Five senses and five wits
The five senses are of course the five natural powers which give a person or animal information about the world outside. They are sight, hearing, feeling, tasting and smelling. The deprivation or impairment of any one of the senses would cause serious inconvenience to the subject in question on the one hand, and have generated so much research and literature in the human world on the consequences including its restoration, in part or in whole, on the other. Collectively, they reflect but one of the characteristics of living things, namely irritability. Plants are of course living things too. However, we often classified plants separately from animals as if they are not living things. They certainly are; and many plants, certainly trees, have more feeling than some humans.
Plants do not react though in the way animals would, but many representatives of their species have lasted longer than their counterparts in the animal world. We often speak of dinosaurs being old and ancient. They lasted a very long time very long ago, but plants preceded them. The earliest living things were probably plants, and phytons probably preceded planktons, even though the two are often mentioned in the same breath as the smallest early organisms providing food in the air, land and sea for higher forms of life. It is facts such as this that support theories that plants would still be around on Earth long after animals, certainly humans, have gone.
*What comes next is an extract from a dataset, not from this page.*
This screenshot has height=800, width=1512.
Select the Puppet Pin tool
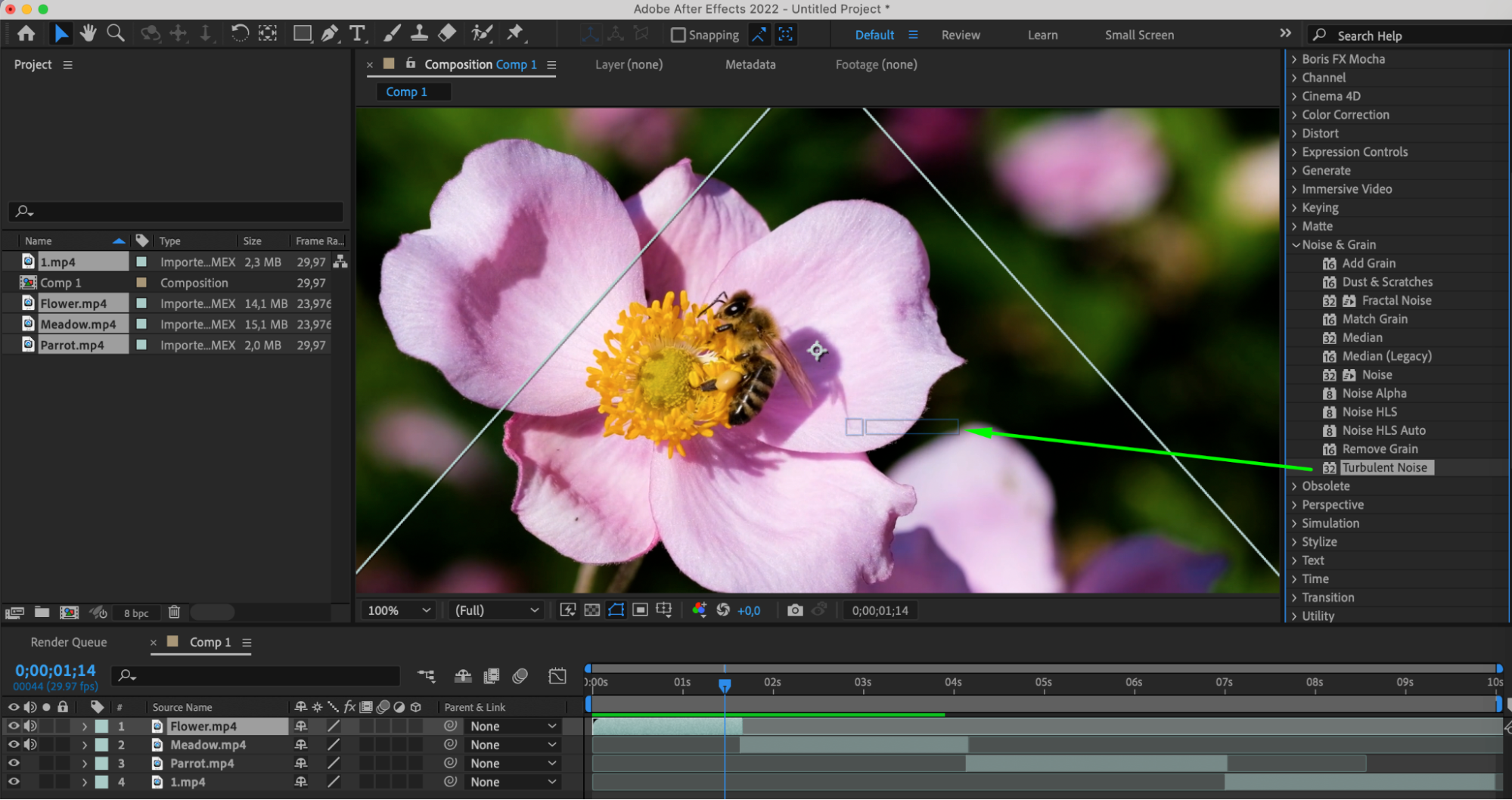click(x=515, y=33)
And I cannot remember the author or composer of Tree or Trees, but I would always remember the signature line, “Poems are made by fools like me, but only God can make a tree.” Drop me a line if you do.
The five senses touched me because they are often amiss in some form when one is ill. Patients under medication often complain of losses or impairment of one or all of the five senses. When Rosita was under chemotherapy, there were days when her taste and smell faculties were suspended. Looking on the bright side, her conditions have been much better than most other cancer patients. She completed the second course of chemotherapy towards the end of July and went for tests in August. To prepare for the scanning, mainly of the liver, she had to take in radioactive tracers overnight and so on. Very unluckily, the machine was out of order on the first appointment, so that she had to go through the process the following week and the accompanying inconvenience, waiting and anxiety.
Meanwhile, she went through some minor surgeries, including one on the kidney, which was not related to breast cancer and a tumour on the left shoulder, which was. The tumour turned out to be bigger than we thought and tests confirmed that it was malignant, which is bad news, meaning that the earlier treatment failed to arrest the spread of the cancer cells. The good news is that it was somehow contained. The scanning showed that the numerous nodules in the liver were still there. Once again, the good news is that they have not enlarged. The consultant doctor then concluded that the efficacy of the second course of chemo was inconclusive, but that it would be reasonable to assume that the cancer cells had mutated. More tests were carried out on the tumour excised from the shoulder. The object was to ascertain whether a new treatment would be appropriate. The result proved negative. The doctors then recommended irradiation of the ovaries as a means to minimize or remove potential risks. We had some reservations on this initially, but in the end agreed to go ahead with the treatment. The actual operation was over in seconds, but in the next few days, Rosita suffered from some disorders in bowel movements.
Now, we had planned to go on some overseas trips after the second course of chemo. The doctors had advised against traveling because she was required to report twice each week to the hospital to have her tubing examined and cleansed. Although no chemo is being contemplated, the doctors said that her condition was not sufficiently stable to rule out more chemo. This means the tubes attached to the heart could not be removed for the time being. In the meanwhile, she would take drugs to suppress her hormone levels.
Apart from all these, Rosita has been fine. Indeed she is quite mobile and rather active on many days. Friends often say that she looks better and healthier than her husband. They could be correct.
Back to the five senses, some lexicographers believe they were known as five wits in the last century. The five wits were common wit, imagination, fantasy, estimation and memory. We are all familiar with common wit or common sense, which we all know is so commonly wrong. When we choose not to believe in the stories of others, we say these people have imagination. We describe individuals with uncommon logic and behaviour as people living in fantasy. We often dismiss estimation as a pastime of those working on the budgets of others. Memory? What memory? RAM or ROM? But let me leave you with Tennyson’s Owl, “Alone and warming his five wits, the white owl in the belfry sits.”